In Bill Press's funniest and most astute book yet, he drives the final nail into the coffin containing the ideas of the so-called party of ideas. And it's a coffin many Republican presidential candidates have been using as a campaign bus.

Conventional conservative wisdom holds that somehow, during the first seven years of the twenty-first century, the Republican Party lost its way and abandoned core conservative principles while maintaining absolute control of all three branches of government. Is this true? Or are unnecessary wars, ballooning deficits, rampant corruption, incompetent governance, inadequate public services, crumbling infrastructure, and repeated attempts to deceive the public the inevitable consequence of any government based on conservative political philosophy?

In Trainwreck, one of America's best-known progressive commentators reveals that, far from betraying conservative ideals, the administration of George W. Bush has behaved exactly as anyone would expect of a group that believes government is evil and always doomed to failure. Why, asks syndicated radio host and newspaper columnist Bill Press, would people whose primary message is that government doesn't work want to prove otherwise?
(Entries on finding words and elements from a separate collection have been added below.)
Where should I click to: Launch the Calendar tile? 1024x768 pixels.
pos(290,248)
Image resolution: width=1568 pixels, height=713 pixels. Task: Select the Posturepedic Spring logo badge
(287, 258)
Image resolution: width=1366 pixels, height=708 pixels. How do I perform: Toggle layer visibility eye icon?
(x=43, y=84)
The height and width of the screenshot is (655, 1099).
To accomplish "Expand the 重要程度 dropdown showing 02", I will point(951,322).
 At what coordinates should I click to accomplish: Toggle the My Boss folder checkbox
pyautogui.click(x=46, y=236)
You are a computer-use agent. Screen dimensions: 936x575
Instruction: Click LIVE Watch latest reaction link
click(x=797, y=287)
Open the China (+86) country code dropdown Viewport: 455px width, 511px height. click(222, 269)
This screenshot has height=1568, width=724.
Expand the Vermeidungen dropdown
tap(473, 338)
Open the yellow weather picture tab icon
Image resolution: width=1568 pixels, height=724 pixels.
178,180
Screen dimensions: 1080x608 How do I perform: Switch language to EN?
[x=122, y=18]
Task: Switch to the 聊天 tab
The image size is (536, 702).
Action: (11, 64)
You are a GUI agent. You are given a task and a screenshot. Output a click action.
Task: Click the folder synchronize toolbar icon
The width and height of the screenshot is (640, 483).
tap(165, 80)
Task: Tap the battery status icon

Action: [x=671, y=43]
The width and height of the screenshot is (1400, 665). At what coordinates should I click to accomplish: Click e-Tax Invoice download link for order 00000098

Press traces the history of the modern conservative movement from the rise of Robert Taft in the 1940s, through the glory days of Ronald Reagan and Newt Gingrich, to the long and agonizing fall of George W. Bush. He examines the movement's intellectual underpinnings in the writings of Russell Kirk and William F. Buckley Jr. and its national political birth with the nomination of Barry Goldwater for president in 1964.

This in-depth analysis reveals three very salient facts: hatred of government has been a core value of the conservative movement from its inception; the behavior of the George W. Bush administration has mirrored that of the Reagan administration in every important way; and, until Hurricane Katrina revealed in 2005 that the emperor had no clothes, movement conservatives were the president's strongest supporters and closest allies.

Press demonstrates that, while constantly changing and evolving, conservative positions have remained consistently wrong, and that, from its inception, the movement was dedicated to tearing things down, not building them up.

Trainwreck will convince you, once and for all, that the conservative movement has remained on track for decades—and that, from the beginning, those tracks were headed for disaster.